How do orthodontists feel about this?

Dr. Richard Bloomstein, a professor of orthodontics at the Rutgers School of Dental Medicine, says he was both shocked and impressed.

"Did it work as well as an orthodontist might have done it?" he says. "Maybe."

But Bloomstein says the outcome of this amateur orthodontics might've been different if there was decay or bone disease near the teeth Dudley was manipulating,

"Certain things are not a bargain, even if they're cheaper," he says. "I would not look for bargains in parachutes. Likewise, bargains in health care."

But traditional orthodontic care is expensive — often thousands of dollars — one reason online services that offer budget dental aligners and don't require office visits seem to be gaining popularity. Patients need only to send in impressions and smartphone photos of their teeth.

Dudley didn't realize he tapped into a market, but he's pretty happy with the way things have turned out.
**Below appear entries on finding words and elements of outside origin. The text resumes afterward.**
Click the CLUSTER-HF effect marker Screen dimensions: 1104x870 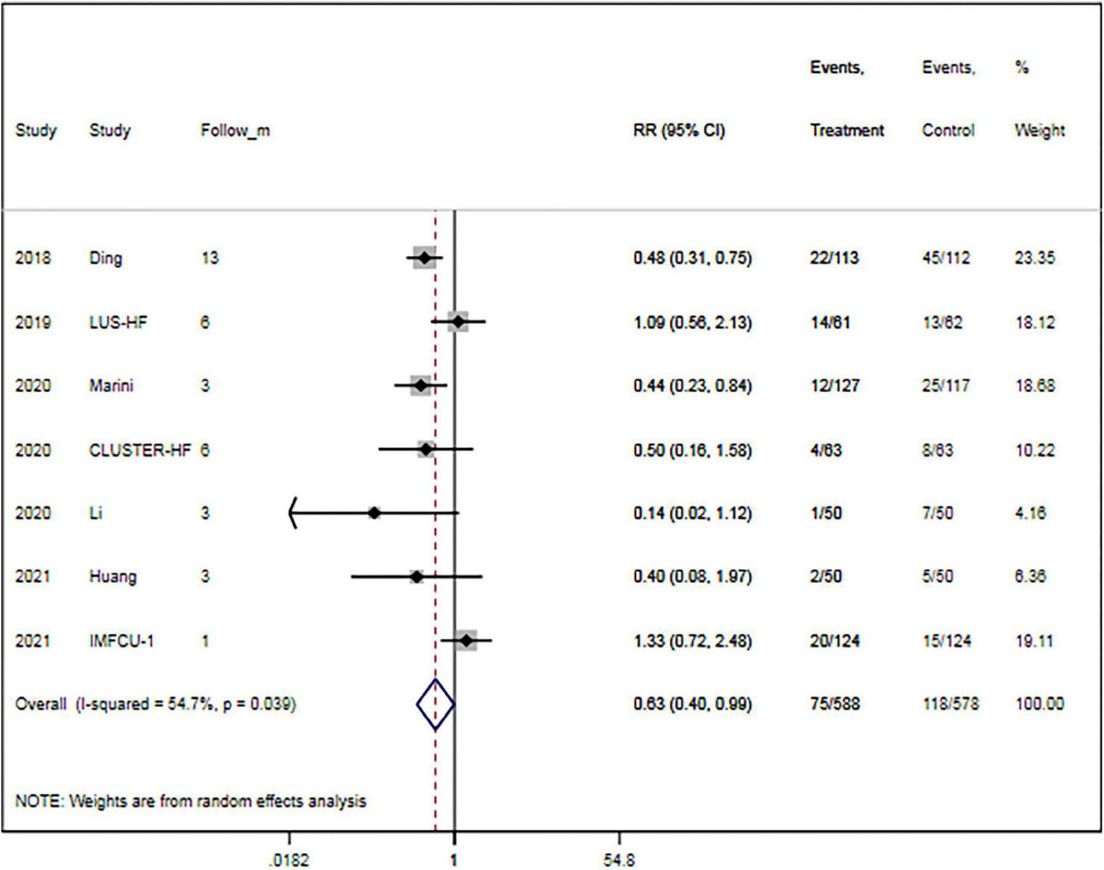pos(426,449)
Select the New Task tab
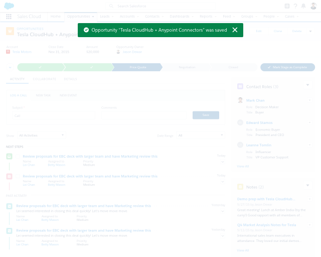The image size is (321, 257). click(x=43, y=95)
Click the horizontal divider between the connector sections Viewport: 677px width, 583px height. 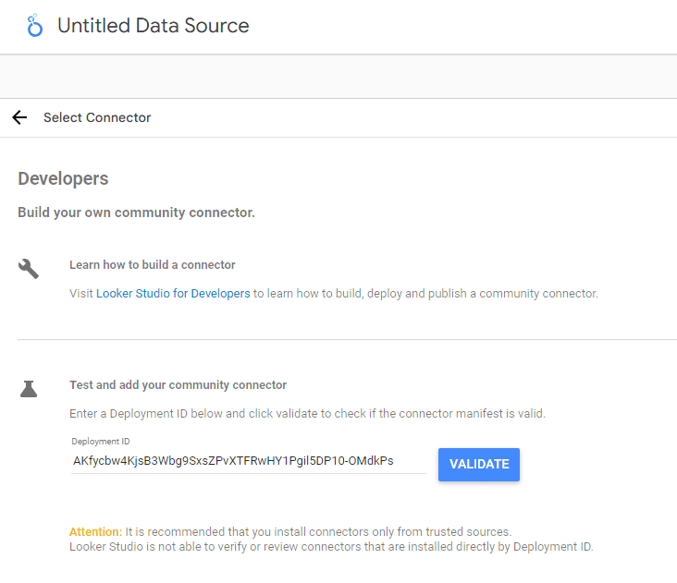pyautogui.click(x=339, y=339)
"I had no idea if this was going to work. It probably only worked in large part because of luck and good initial conditions," he says. "But if there's an idea you have, you just have to try it out. I mean, I had the idea and I went with it, so the outcome was sort of the best I could hope for I guess."

Dudley says he's received hundreds of request to make dental aligners and one suggestion from an orthodontist that they go into business together. But he says he has no interest in any of that.

Instead, he's going to work for a 3-D printer manufacturer. The company offered him a job after hearing of his dental handiwork.